| Title: | Comparing function and structure between entire proteomes |
| Author: | Jinfeng Liu & Burkhard Rost |
| Quote: | Protein Science(2001), 10, 1970-1979 |
Jinfeng Liu1,2 & Burkhard Rost1,3
1 CUBIC, Department of Biochemistry and Molecular Biophysics, Columbia University, 650 West 168th Street, New York, NY 10032, USA
2 Graduate Program in Pharmacology, Columbia University, 630 West 168th Street, New York, NY 10032, USA
3 Corresponding author: rost@columbia.edu, http://cubic.bioc.columbia.edu/
More than 30 organisms have been entirely sequenced. Here, we
applied a variety of simple bioinformatics tools to analyse 29
proteomes for representatives from all three kingdoms: eukaryotes,
prokaryotes and archaebacteria. We confirmed that eukaryotes have
relatively more long proteins than prokaryotes and archaes, and
that the overall amino acid composition is similar between the
three. We predicted that about 15-30% of all proteins contained
transmembrane helices. We could not find a correlation between
the content of membrane proteins and the complexity of the organism.

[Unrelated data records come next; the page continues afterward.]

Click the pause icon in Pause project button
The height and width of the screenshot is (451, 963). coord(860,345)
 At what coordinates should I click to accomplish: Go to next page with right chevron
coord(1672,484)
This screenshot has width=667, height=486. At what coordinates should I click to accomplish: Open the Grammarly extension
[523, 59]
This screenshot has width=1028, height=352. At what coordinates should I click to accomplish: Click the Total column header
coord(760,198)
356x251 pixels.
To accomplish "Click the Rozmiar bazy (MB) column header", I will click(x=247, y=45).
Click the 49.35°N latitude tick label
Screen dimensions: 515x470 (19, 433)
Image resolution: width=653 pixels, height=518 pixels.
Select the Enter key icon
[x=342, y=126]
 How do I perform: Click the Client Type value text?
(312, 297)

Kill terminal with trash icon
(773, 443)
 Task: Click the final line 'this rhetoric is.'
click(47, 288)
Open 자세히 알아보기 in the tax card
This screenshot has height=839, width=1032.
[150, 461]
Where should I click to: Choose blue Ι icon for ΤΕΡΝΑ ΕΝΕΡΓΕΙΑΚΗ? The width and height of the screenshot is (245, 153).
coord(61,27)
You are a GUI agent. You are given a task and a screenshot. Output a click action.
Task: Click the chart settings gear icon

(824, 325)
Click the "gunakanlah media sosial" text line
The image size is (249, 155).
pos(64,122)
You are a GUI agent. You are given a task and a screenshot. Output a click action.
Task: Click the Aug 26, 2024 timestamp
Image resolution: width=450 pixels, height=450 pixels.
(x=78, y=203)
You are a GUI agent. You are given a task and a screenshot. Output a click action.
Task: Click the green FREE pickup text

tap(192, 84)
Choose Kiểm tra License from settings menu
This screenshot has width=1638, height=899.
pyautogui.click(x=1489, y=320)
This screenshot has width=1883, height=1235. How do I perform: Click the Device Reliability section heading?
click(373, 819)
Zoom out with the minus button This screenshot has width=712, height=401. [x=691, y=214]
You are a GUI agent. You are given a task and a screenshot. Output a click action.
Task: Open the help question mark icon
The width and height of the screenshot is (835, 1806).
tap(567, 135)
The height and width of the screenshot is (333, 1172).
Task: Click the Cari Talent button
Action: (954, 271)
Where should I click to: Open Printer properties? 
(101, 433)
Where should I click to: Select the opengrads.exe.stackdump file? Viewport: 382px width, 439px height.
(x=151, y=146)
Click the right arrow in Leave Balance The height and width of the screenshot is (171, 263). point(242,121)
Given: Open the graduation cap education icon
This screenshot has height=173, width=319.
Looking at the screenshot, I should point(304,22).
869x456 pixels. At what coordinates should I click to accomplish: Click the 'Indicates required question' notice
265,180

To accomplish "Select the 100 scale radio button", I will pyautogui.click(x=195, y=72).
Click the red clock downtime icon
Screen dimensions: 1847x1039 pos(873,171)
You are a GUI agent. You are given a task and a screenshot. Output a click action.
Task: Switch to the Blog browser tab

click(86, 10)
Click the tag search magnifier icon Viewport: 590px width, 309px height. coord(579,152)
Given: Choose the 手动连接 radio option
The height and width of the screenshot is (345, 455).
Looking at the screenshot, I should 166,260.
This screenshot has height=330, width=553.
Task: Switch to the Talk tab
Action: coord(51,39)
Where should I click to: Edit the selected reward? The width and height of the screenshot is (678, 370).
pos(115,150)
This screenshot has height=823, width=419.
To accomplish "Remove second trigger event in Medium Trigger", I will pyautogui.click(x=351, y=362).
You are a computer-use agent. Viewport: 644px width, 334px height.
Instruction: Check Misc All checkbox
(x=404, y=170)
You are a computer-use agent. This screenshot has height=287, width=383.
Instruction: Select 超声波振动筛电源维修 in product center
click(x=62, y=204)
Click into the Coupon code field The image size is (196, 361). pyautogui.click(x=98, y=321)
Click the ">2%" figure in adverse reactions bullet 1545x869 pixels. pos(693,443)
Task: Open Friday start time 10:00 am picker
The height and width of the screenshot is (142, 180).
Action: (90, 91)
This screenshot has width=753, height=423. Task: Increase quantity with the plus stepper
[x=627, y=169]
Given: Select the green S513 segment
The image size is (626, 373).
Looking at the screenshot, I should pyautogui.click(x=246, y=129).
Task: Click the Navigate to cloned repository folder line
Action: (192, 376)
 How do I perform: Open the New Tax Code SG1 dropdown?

In particular, we did not find significantly higher percentages
of helical membrane proteins in eukaryotes than in prokaryotes
or archae. However, we found more proteins with 7 transmembrane
helices in eukaryotes and more with 6 and 12 in prokaryotes. We
found twice as many coiled-coil proteins in eukaryotes (10%) as
in prokaryotes and archaes (4-5%), and we predicted about 15-25%
of all proteins to be secreted by most eukaryotes and prokaryotes.
Every tenth protein had no known homologue in current databases,
and 30-40% of the proteins fall into structural families with
more than 100 members. A classification by cellular function verified
that eukaryotes had a higher proportion of proteins for communication
with the environment. Finally, we found at least one homologue
of experimentally known structure for about 20%-45% of all proteins;
the regions with structural homology covered 20%-30% of all residues.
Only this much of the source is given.